Palestine Protests Biased UN Reporting

UNITED NATIONS - The Permanent Observer Mission of Palestine to the United Nations has lodged a formal protest against the continued "misrepresentation" of facts in recent U.N. reports on the Israeli-occupied territories.

"There has been a tendency in several reports to portray the prevailing situation (in the occupied territories) as more of a conflict between two equal sides -- the Israeli and Palestinian -- rather than actually one of occupation," says Ambassador Riyad Mansour, in a letter to Secretary-General Ban Ki-moon.

The "skewed" reporting, including "certain language usage that overlooks the existence of this occupation, is unacceptable," he says, virtually accusing the U.N. Secretariat of trying to undermine the Palestinians by its misreporting.

Mansour's letter to the secretary-general also says: "For sometime now, the delegation of Palestine has been troubled by misrepresentations in several U.N. reports in the recent period, including some issued by the secretary-general, that have had the effect of skewing the context of the situation in the occupied Palestinian territory, including East Jerusalem."

He points out that Palestinian territories are under an "occupying power", namely Israel, which is bound by clear obligations under international law, including humanitarian and human rights law.

The Palestinians, he points out, are an occupied people, "whose most basic and inalienable rights are being systematically and gravely violated and who are entitled to protection under international law."

The charges against the U.N. Secretariat follow an accusation by the U.N.'s former Middle East envoy, Under-Secretary-General Alvaro de Soto, who said the world body, including the U.N. Secretariat, was, wittingly or unwittingly, undermining the goal of a Palestinian state.

In a 52-page confidential report to the secretary-general last June, de Soto accused former Secretary-General Kofi Annan of "hampering" de Soto's efforts to maintain regular political contacts with Hamas leaders.

De Soto said he has little or no faith in the Middle East Quartet -- a group comprising the United States, European Union, the U.N. and Russia -- which is said to provide a political "shield" for the United States and the EU to bankrupt the Palestinian government.

"Even-handedness has been pummeled into submission," said de Soto, whose official title was U.N. special coordinator for the Middle East peace process.

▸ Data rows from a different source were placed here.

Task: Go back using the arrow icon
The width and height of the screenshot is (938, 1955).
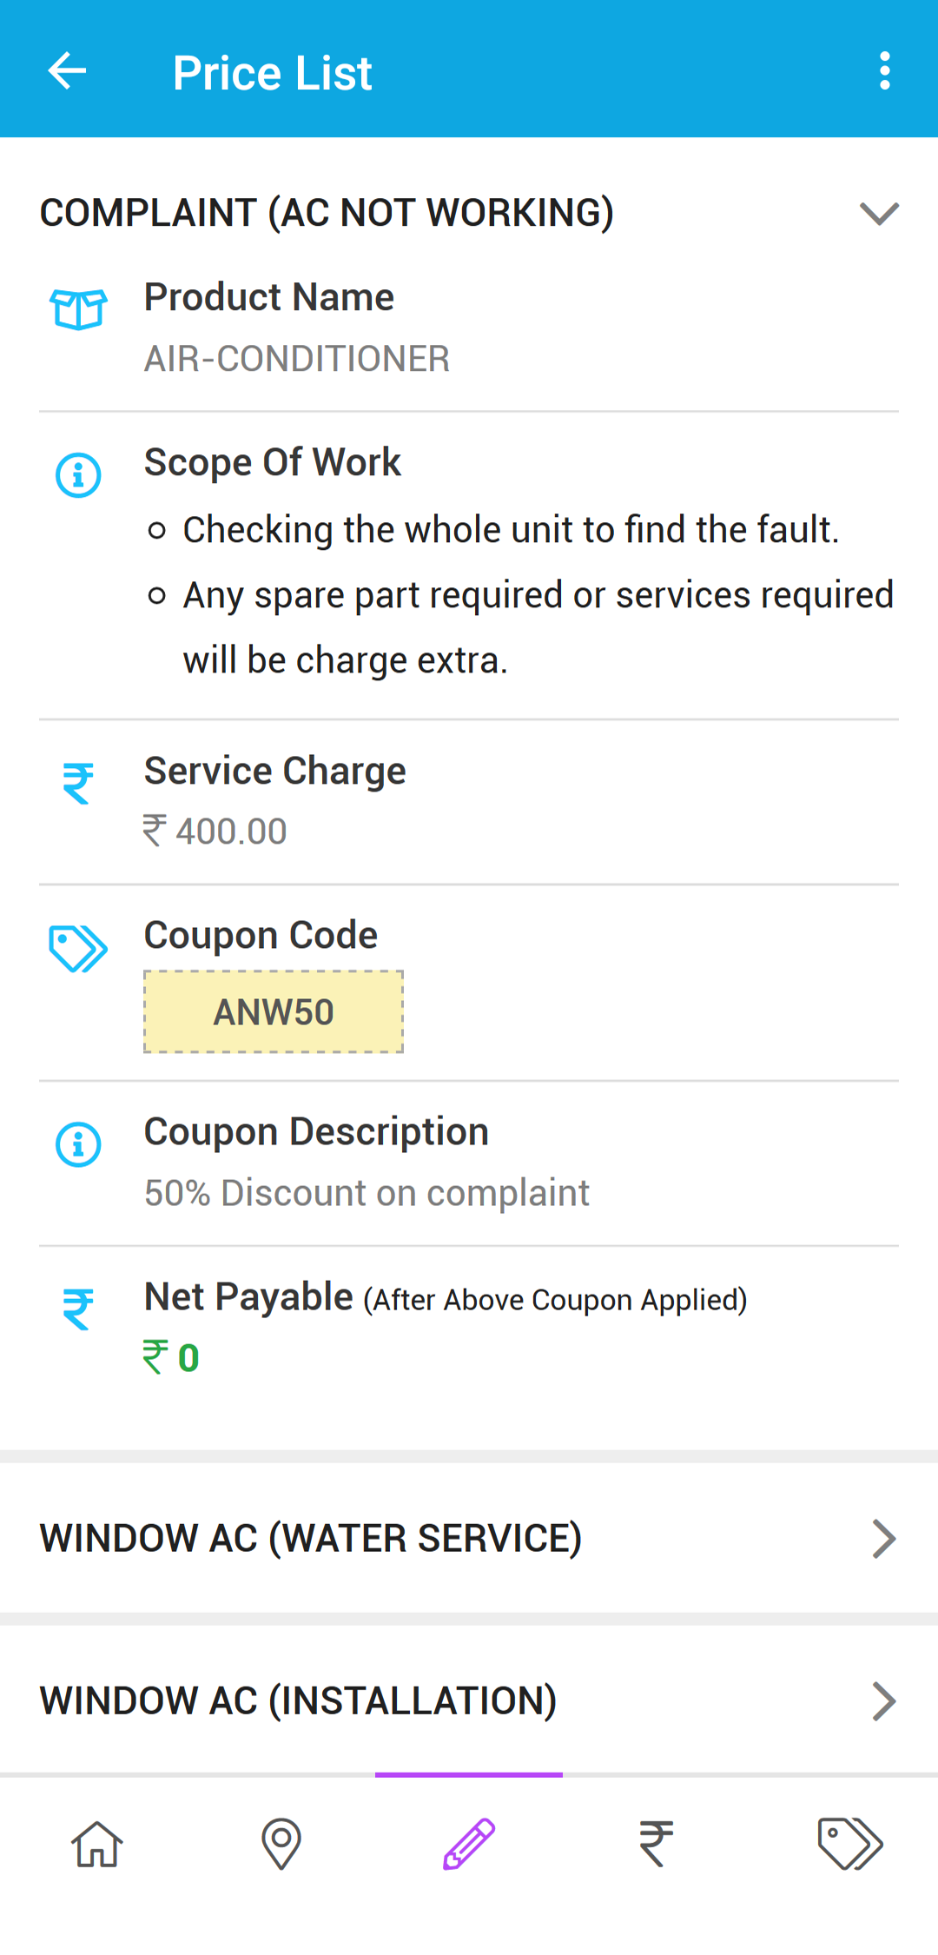Action: coord(67,70)
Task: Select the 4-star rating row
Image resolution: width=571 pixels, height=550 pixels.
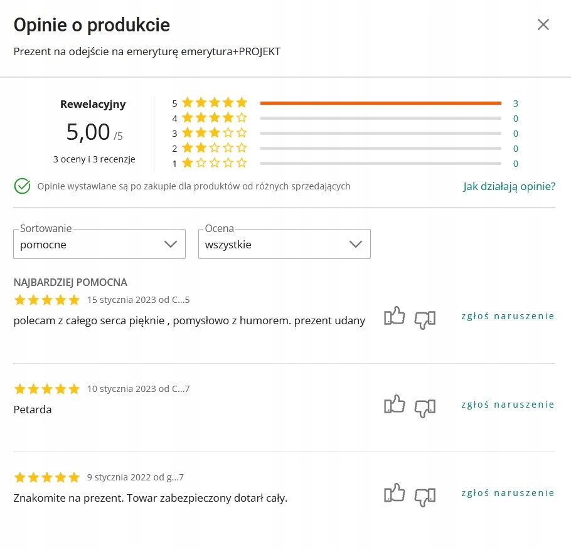Action: coord(215,118)
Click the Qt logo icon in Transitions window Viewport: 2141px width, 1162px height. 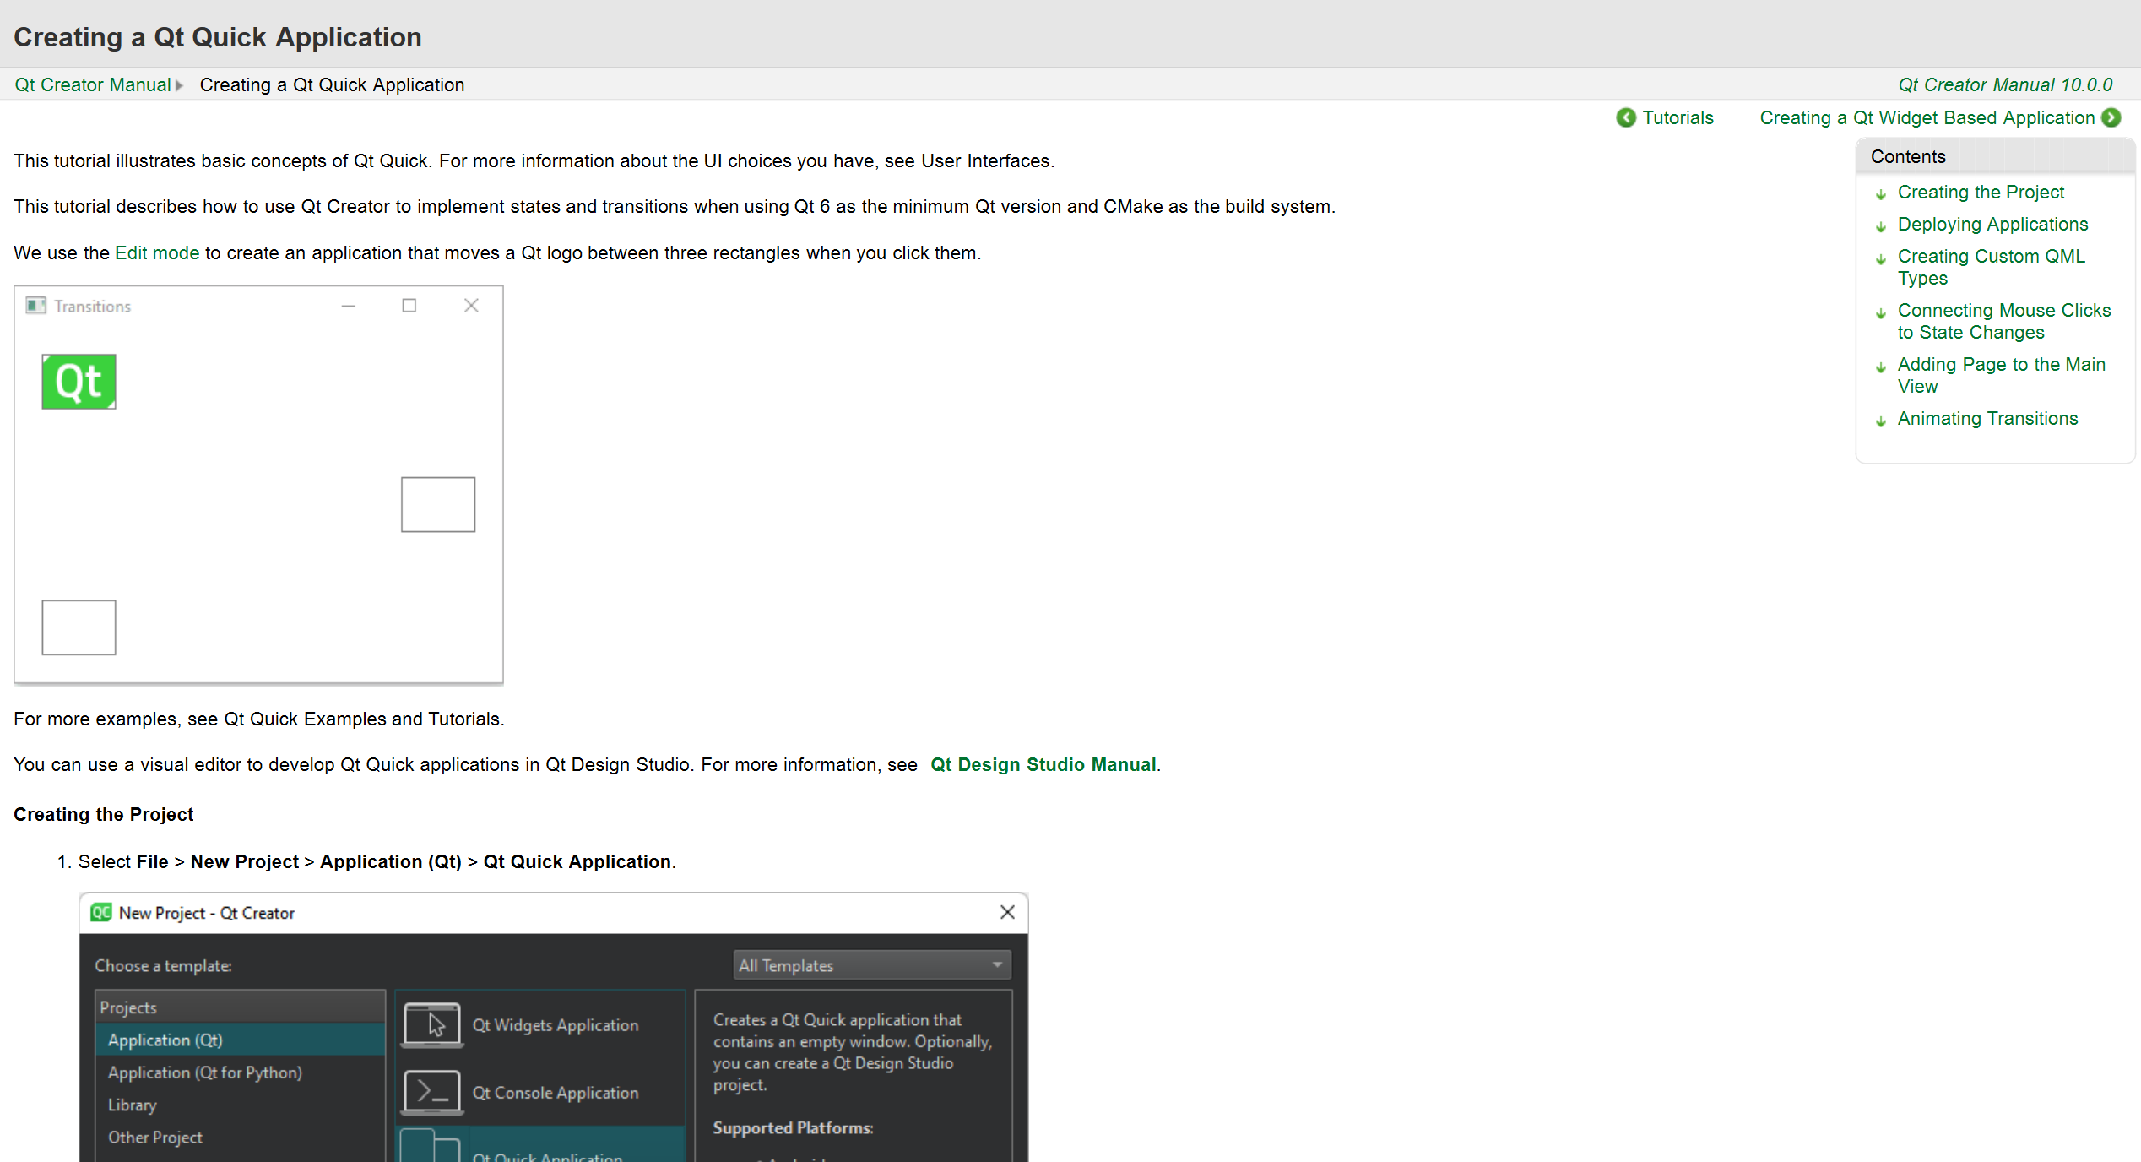coord(79,381)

He also said that Ban and Annan provided political cover to the United States and the European Union in their efforts to marginalise Hamas despite its electoral victories in the occupied territories.

In his letter to Ban Tuesday, Mansour also challenges the "misleading information" in a report by the Secretariat to the Security Council.

The report says that "a particularly worrying trend is the increasing resort to suicide attacks in places, including Afghanistan, Iraq, Israel and Somalia."

But according to statistics provided by several agencies and international organisations, including the Israeli human rights organisation B'Tselem, he said, Israeli civilian deaths from suicide attacks have steadily decreased: from 24 in 2005, to 10 in 2006 and 5 in 2007.

"We are troubled by statements that are totally false," the letter notes.

Asked for an official response, U.N. spokesman Farhan Haq told IPS that Under-Secretary-General John Holmes, U.N. emergency coordinator, in his presentation to the Security Council Tuesday, corrected any misleading impression that could be given by a sentence in a report on the protection of civilians in armed conflict.

Haq said the report was intended to say that suicide attacks are a feature in an increasing number of countries.

"The point that the report wishes to make is that such attacks are being carried out in an increasing number of countries (including Afghanistan, Iraq, Israel and Somalia)".

"It was not the U.N.'s intention to assert that there has been an increase in the actual number of suicide attacks in the countries mentioned," he added.

Addressing the Security Council Tuesday on the deteriorating humanitarian situation in conflict zones, Holmes told delegates that "the situation in the occupied Palestinian territory, particularly in Gaza, is reaching the limits of what is bearable for any community."

"The combination of access restrictions, even for humanitarian deliveries, economic deprivation, Israeli military incursions and aerial attacks, and intra-Palestinian violence, is driving the civilian population into a situation where the risk of provoking even more violence and tragedy is only too evident," Holmes warned.